Innovazione e Semplificazione: La Nuova Era del Turismo Italiano

Massimo Caputi di Federturismo Confindustria spinge per un'industria dell'ospitalità 4.0, con focus su innovazione e semplificazione normativa.

Turismo 4.0 in Italia: Innovazione e Semplificazione

In Breve

Qual è l'obiettivo del progetto di Massimo Caputi?
Rendere l'industria dell'ospitalità italiana più competitiva e semplice attraverso innovazione e semplificazione normativa.
Cosa sono i contratti di filiera?
Strumenti per integrare investimenti tra diverse componenti del settore turistico, migliorando competitività ed economie di scala.
Come si prevede di finanziare i contratti di filiera?
Con almeno il 20% del gettito della tassa di soggiorno, che nel 2026 supererà 1,4 miliardi di euro.

Il settore turistico italiano si prepara a una svolta significativa grazie all’iniziativa promossa da Massimo Caputi, presidente di Federturismo Confindustria. Dal suo insediamento l’11 giugno, Caputi ha delineato un progetto ambizioso per trasformare l’industria dell’ospitalità in un modello 4.0, puntando su innovazione, semplificazione normativa e crescita strutturale.

Nonostante l’Italia sia una delle mete più attrattive al mondo, con il 55% degli arrivi provenienti dall’estero, il ritmo di crescita del settore è inferiore rispetto a paesi concorrenti come Spagna e Grecia. Per colmare questo divario, Caputi sottolinea la necessità di accelerare su investimenti, innovazione e sostenibilità, oltre a promuovere la destagionalizzazione e la valorizzazione delle aree meno sviluppate. Attualmente, il 90% dei turisti si concentra solo sul 10% del territorio, evidenziando un potenziale significativo per distribuire meglio i flussi turistici e contrastare il fenomeno dell’overtourism.

Un elemento chiave del progetto di Caputi è la semplificazione normativa. Le imprese del settore chiedono regole più chiare e tempi certi per gli investimenti. Federturismo ha proposto un decreto di semplificazioni a ‘costo zero’, già accolto positivamente dal governo, ma la vera sfida sarà l’attuazione pratica delle riforme.

Un altro strumento strategico sono i ‘contratti di filiera’, introdotti con la Legge di bilancio 2026. Questi contratti mirano a integrare investimenti tra diverse componenti del settore turistico, come strutture ricettive, trasporti e servizi culturali, per generare economie di scala e maggiore competitività.

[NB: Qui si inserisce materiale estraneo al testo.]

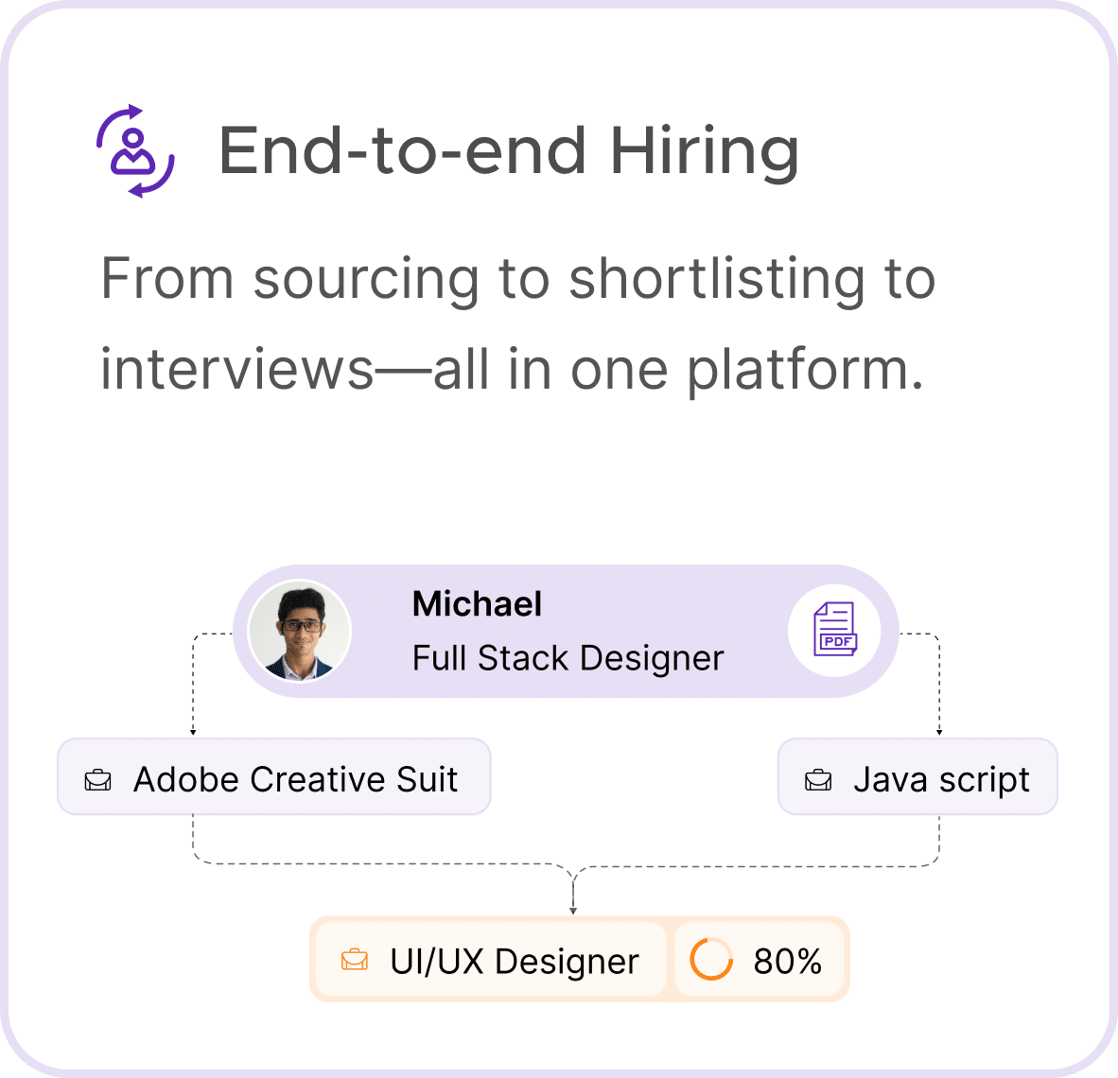Image resolution: width=1118 pixels, height=1078 pixels.
Task: Click briefcase icon beside Java script
Action: pos(818,780)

Per il successo di questi contratti, sono essenziali procedure semplici e tempi rapidi, evitando i ritardi burocratici del passato.

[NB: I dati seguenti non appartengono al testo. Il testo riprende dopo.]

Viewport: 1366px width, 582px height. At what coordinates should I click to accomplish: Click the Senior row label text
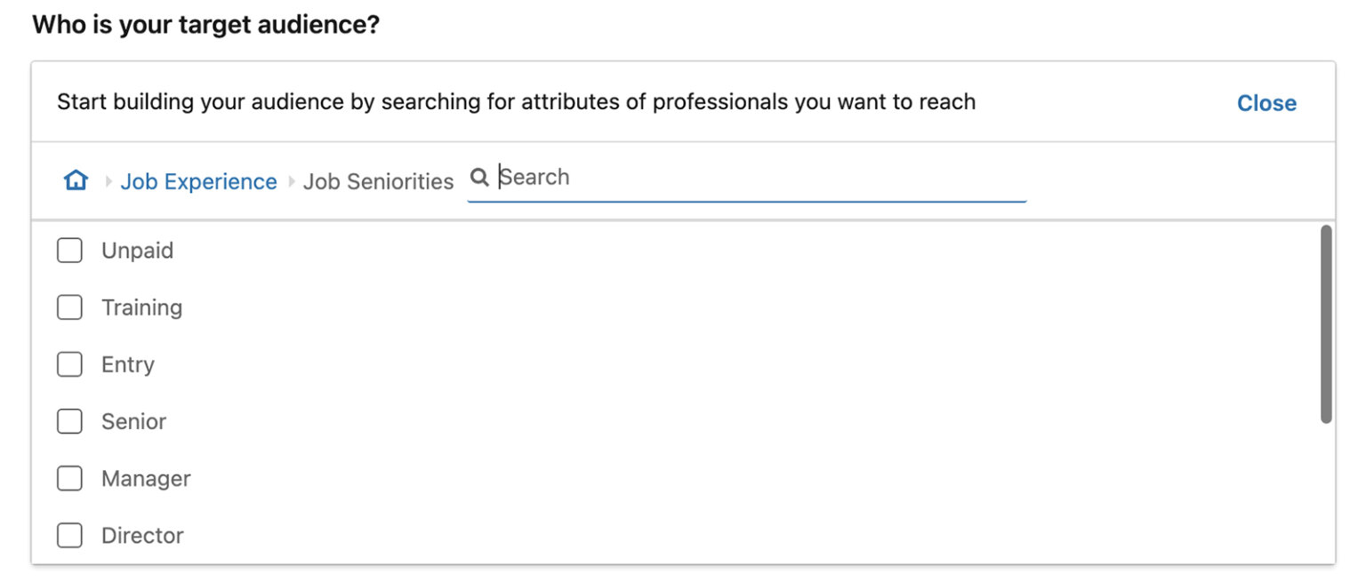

Federturismo propone inoltre di finanziare i contratti di filiera con almeno il 20% del gettito della tassa di soggiorno, che nel 2026 supererà 1,4 miliardi di euro. Questo reinvestimento diretto nel settore potrebbe aumentare significativamente la competitività turistica italiana.

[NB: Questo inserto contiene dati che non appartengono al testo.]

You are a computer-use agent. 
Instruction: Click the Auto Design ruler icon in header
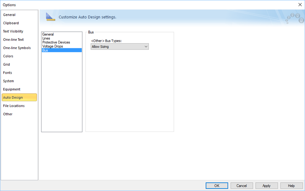[x=50, y=17]
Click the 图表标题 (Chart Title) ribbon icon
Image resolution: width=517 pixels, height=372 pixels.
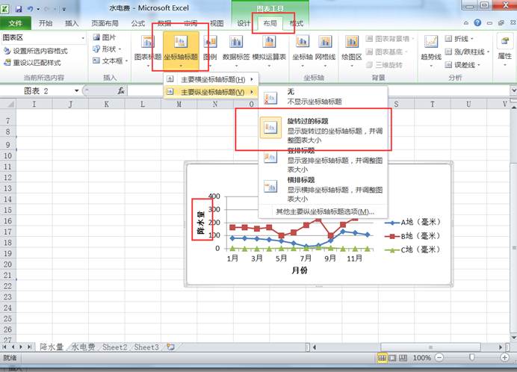click(146, 48)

Guardando al futuro, il turismo è considerato una priorità industriale nazionale. Confindustria, sotto la guida del vicepresidente Leopoldo Destro, sta esplorando strumenti finanziari innovativi e collaborazioni con enti come Cassa Depositi e Prestiti. L’obiettivo per il 2030 è un turismo più destagionalizzato, digitale e sostenibile, capace di attrarre investimenti e generare valore per imprese e territori.